Carnet de bureau. La période est intense pour le dialogue social. De retour au bureau, les conflits ont resurgi, multiples et plus complexes : c’est le bilan tiré à la mi-septembre par la Fédération des intervenants en risques psychosociaux (Firps) après deux ans et demi de télétravail régulier. « Les manageurs sont deux fois plus exposés à la violence verbale de leurs collègues », constate François Cochet, le président de la FIRPS. « Entre mai 2020 et mai 2021, on a eu cinq fois plus de signalements de harcèlement que sur la même période en 2018-2019, avant la crise sanitaire », ajoute Camy Puech, directeur général de Qualisocial, cabinet de conseil en prévention des risques psychosociaux (RPS).

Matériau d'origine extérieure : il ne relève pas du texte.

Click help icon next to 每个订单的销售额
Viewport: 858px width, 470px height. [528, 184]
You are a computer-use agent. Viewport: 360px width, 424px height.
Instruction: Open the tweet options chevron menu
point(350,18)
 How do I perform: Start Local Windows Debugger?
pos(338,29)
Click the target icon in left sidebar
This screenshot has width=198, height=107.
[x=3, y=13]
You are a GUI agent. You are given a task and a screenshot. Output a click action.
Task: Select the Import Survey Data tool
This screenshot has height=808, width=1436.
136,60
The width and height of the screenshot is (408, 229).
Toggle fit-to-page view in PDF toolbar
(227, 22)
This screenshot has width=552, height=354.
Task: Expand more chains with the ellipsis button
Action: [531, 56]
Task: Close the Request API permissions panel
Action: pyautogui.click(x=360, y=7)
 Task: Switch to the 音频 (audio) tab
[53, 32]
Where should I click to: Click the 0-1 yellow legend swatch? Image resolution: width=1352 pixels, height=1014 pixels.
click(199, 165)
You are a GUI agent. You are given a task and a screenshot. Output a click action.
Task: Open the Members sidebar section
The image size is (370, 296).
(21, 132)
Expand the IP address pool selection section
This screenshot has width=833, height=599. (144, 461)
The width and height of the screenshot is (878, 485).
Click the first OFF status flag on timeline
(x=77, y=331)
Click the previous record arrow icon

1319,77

Les causes identifiées par les professionnels en prévention des RPS sont les nouveaux modes de travail, la perte du temps de régulation, par exemple, entre les fins de réunions et le retour à son poste de travail, et le passage de la communication informelle à l’écrit. « Dans une entreprise qui avait perdu son équilibre relationnel, on a observé que tout le monde avait eu tendance à adopter un comportement qui dégrade le travail d’autrui », témoigne Camy Puech. Durant plus de deux ans, le manque de fluidité dans les relations interprofessionnelles a au mieux mis les problèmes sous le tapis durant de longs mois, au pire envenimé les situations conflictuelles.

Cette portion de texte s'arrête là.